このベテラン投資家の判断は5回とも正しかったが、彼は未来を予測することに深い警戒心を抱いていることを強調している。
「『50年間で5回』という数字が、我々がマーケット・タイマーであることに対する関心のレベルを物語っている。実際、我々はためらいながら行っている」
マークスはまた、市場が調子の悪い時だけ声明を出すと強調した。
「1つの鍵は、マクロ的な判断を頻繁にしないことだ」と彼は言う。
「ここぞという時を選ばなくてはならない。ウォーレン・バフェットが言うように『打ち頃の球』を待つのだ」
実際、バフェットはそのキャリアを通じて並外れた忍耐と規律を示してきた。例えば、彼はバークシャーが保有する現金の山を、2021年に過去最高の1490億ドルにまで膨れ上がらせた。というのも、納得のいく銘柄が見つけられなかったからだ。2022年にようやく掘り出し物を見つけ、その結果、バークシャーは過去最高の700億ドルを株式に費やし、120億ドルの買収を行った。
バフェットは、バークシャーの成功のほとんどがいかに一握りの動きによるものであるかを強調し、2023年の株主向け年次書簡にこう記している。
「バークシャーの経営に携わって58年、私の資本配分の決断のほとんどは、まあまあといったところだ。満足いく結果になったのは、12の本当に良い決断のおかげだ。つまり、5年に1回の決断ということになる」
バフェットはその例として、コカ・コーラ(Coca-Cola)とアメリカン・エキスプレス(American Express)を挙げた。
バークシャーは1994年に13億ドルを投じてコカ・コーラの4億株を取得した。現在、その価値は240億ドル相当になっており、年間7億ドル以上の配当金を得ている。
また、アメリカン・エキスプレスに対しては、1990年代半ばに13億ドルを投資した。現在ではその価値が260億ドル相当になっており、年間3億ドルの配当金を得ている。

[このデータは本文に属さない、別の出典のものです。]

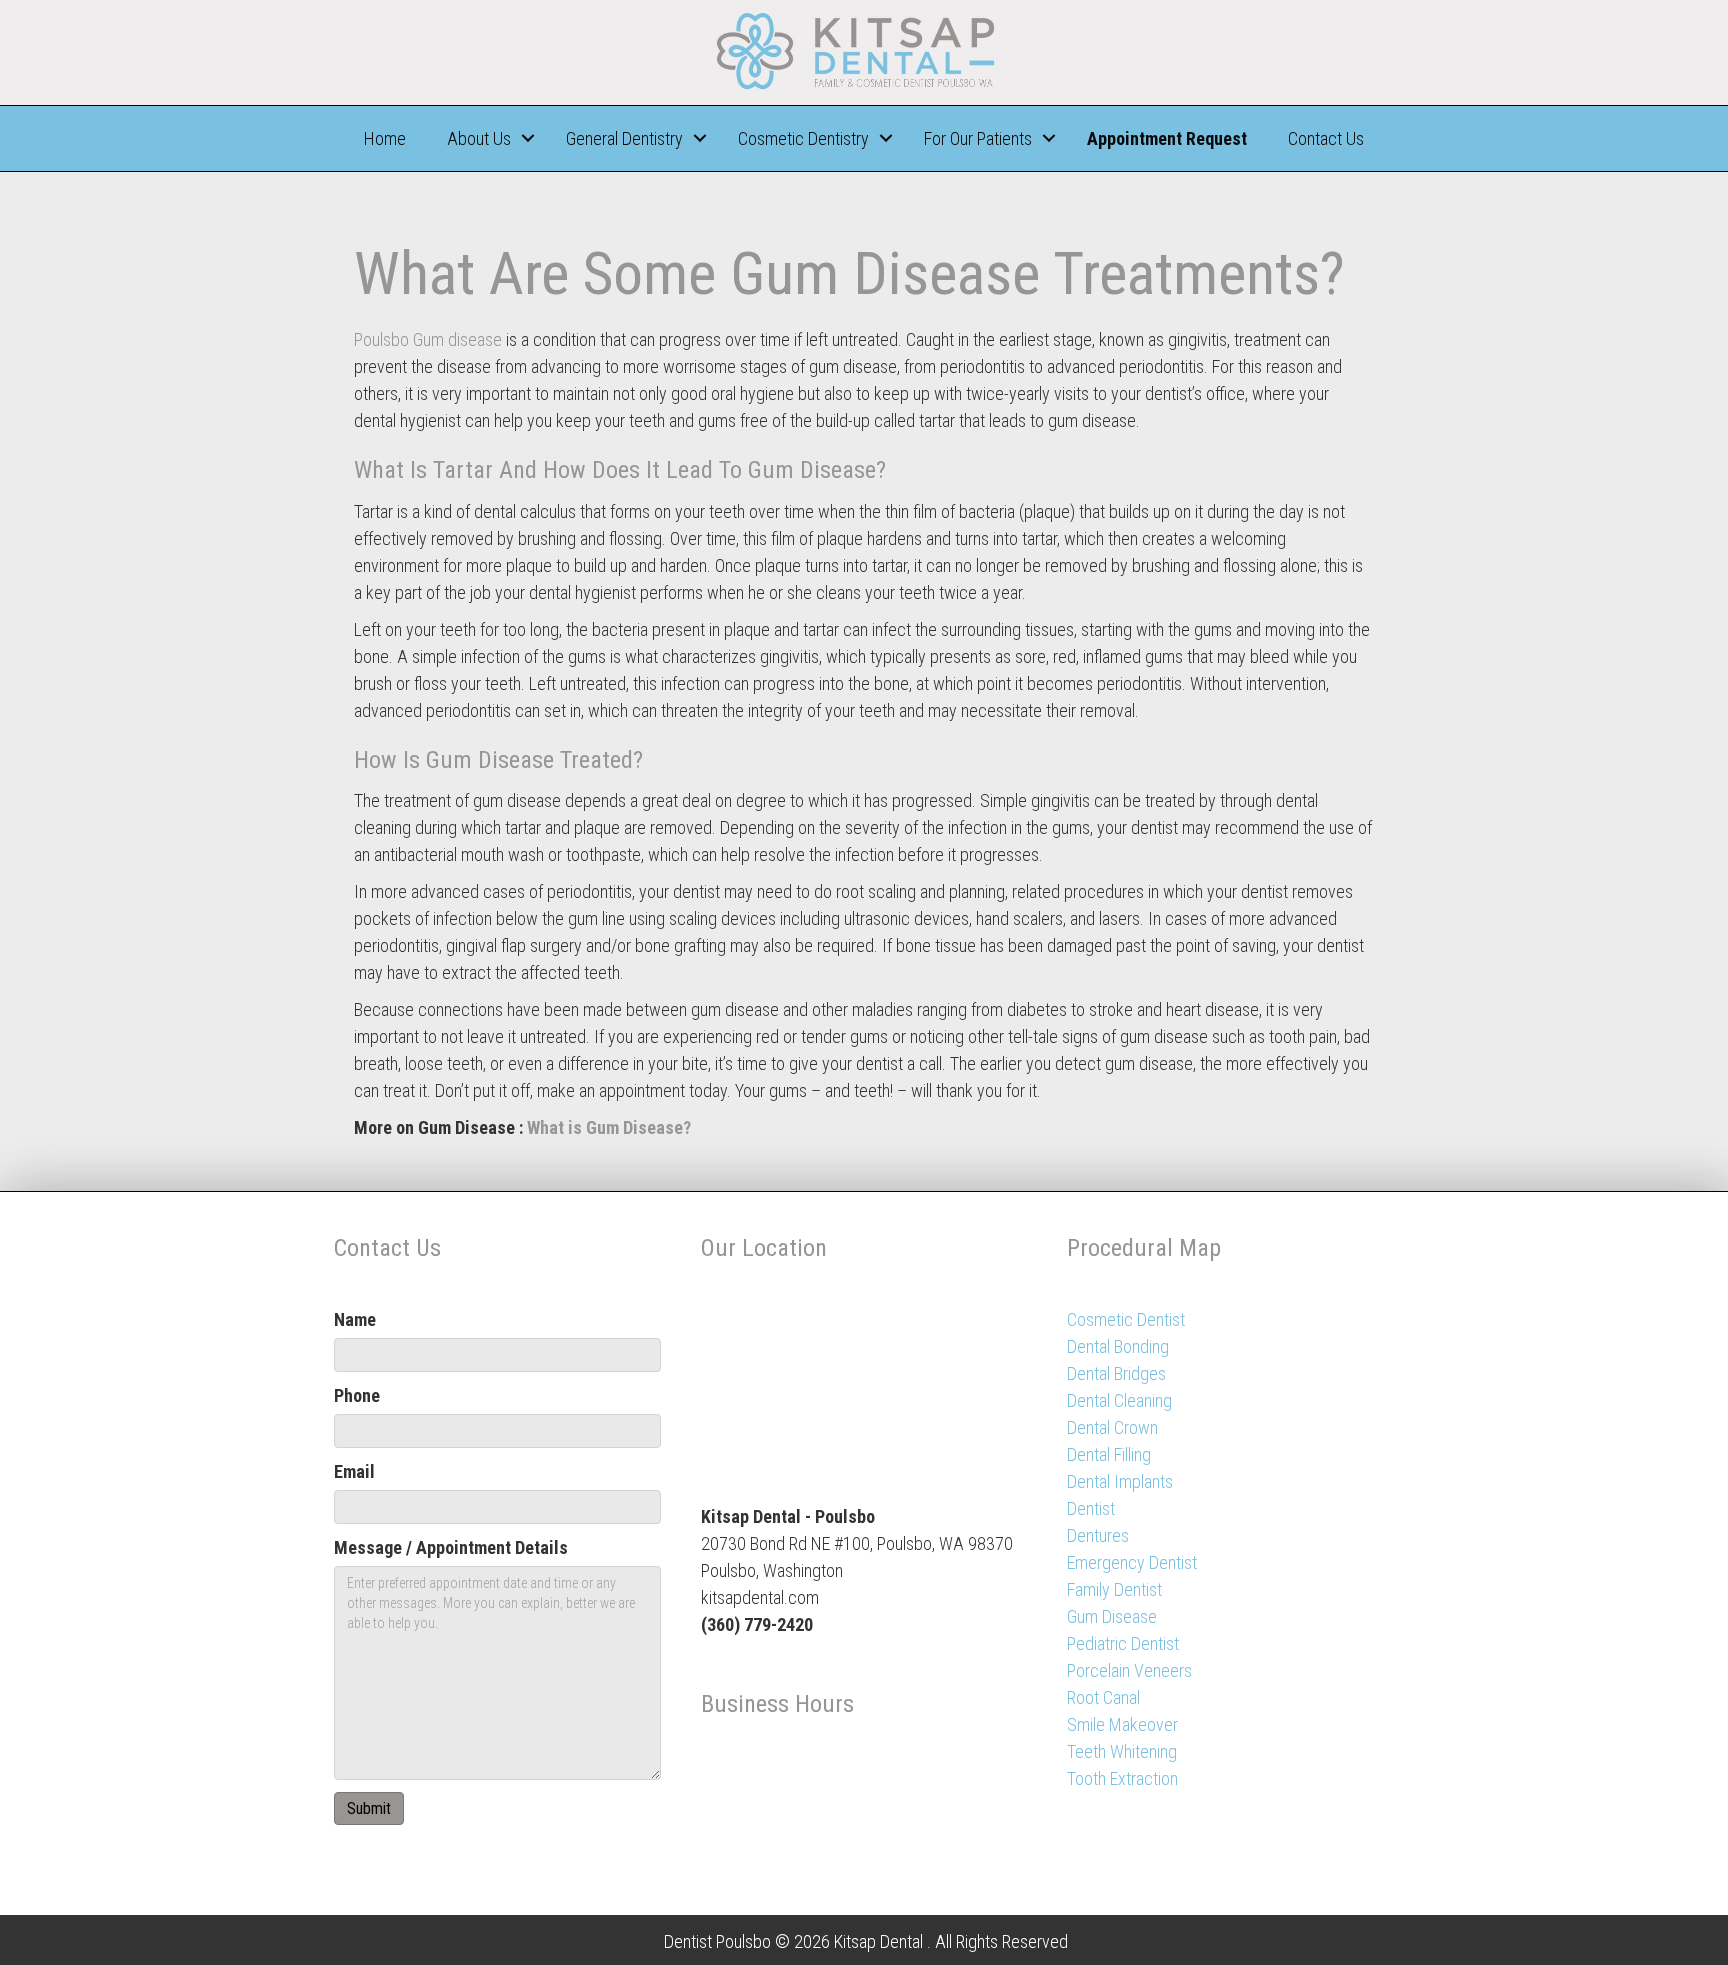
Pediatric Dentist (1123, 1643)
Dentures (1098, 1535)
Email (354, 1471)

バフェットは「投資家への教訓」としてこう記している。
「花が咲くと、雑草はその存在意義を失って枯れていく。時が経てば、数少ない勝者が奇跡を起こすのだ」
マークスとバフェットは、長いキャリアの間に並外れた決断と賭けを行ってきたが、それはほんのわずかなものに過ぎない。投資には慎重さが必要であり、適切な洞察や購入が桁外れのリターンをもたらすことは明らかだ。